**Records**
.....
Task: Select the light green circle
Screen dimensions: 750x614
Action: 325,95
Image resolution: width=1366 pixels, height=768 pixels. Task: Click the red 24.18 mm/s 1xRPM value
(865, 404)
.....
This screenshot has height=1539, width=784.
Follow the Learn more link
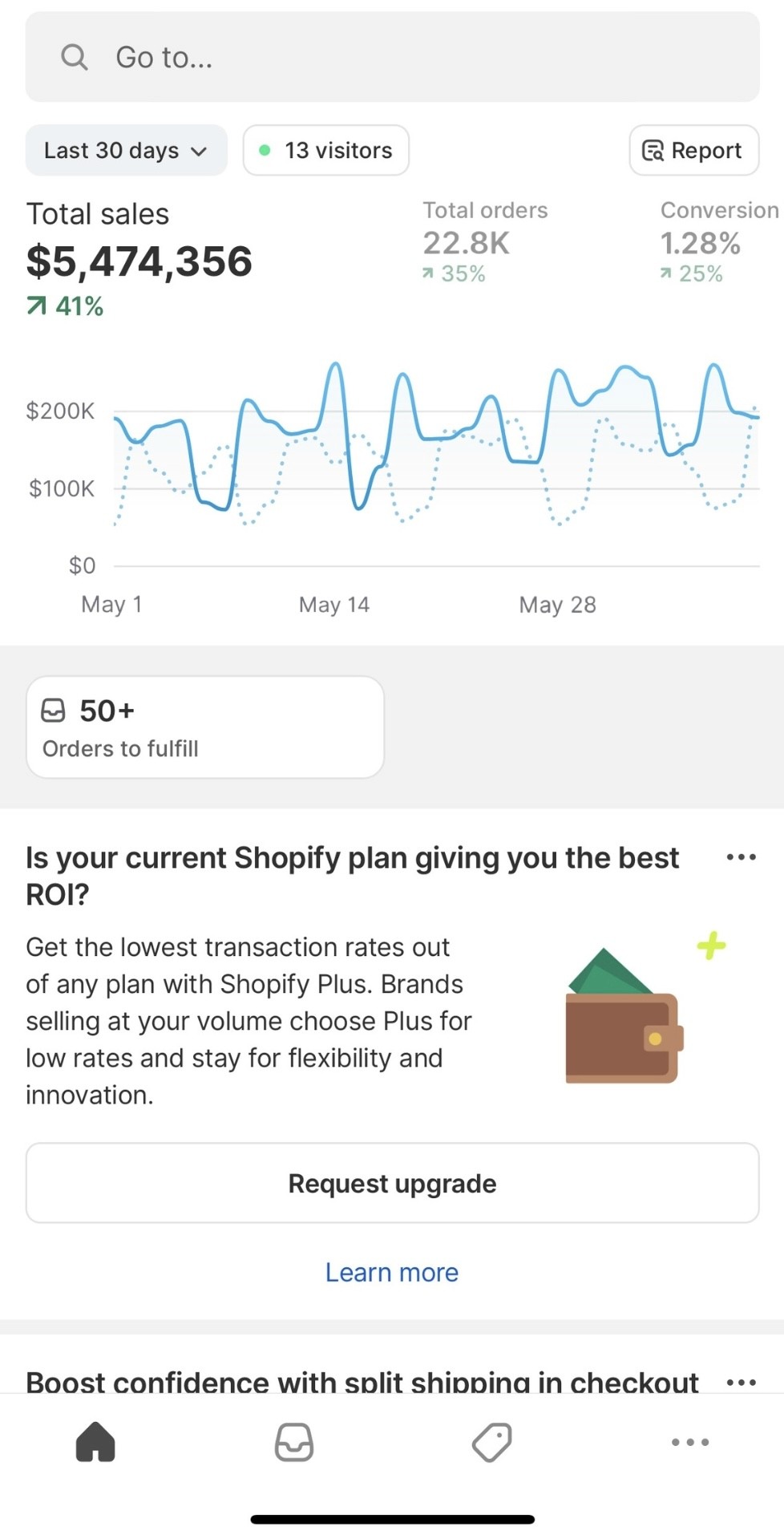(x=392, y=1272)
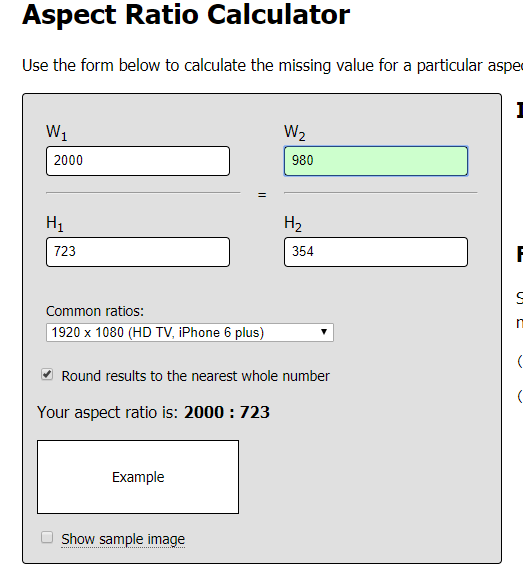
.....
**Your instructions**
Rewrite the data between the lines holding "This screenshot has height=1539, width=784." and "(x=392, y=1272)", inclusive, with "link" replaced by "button" and everything else unchanged. Leave the pictures out of the answer.

**Result**
This screenshot has height=1539, width=784.
Follow the Learn more button
(x=392, y=1272)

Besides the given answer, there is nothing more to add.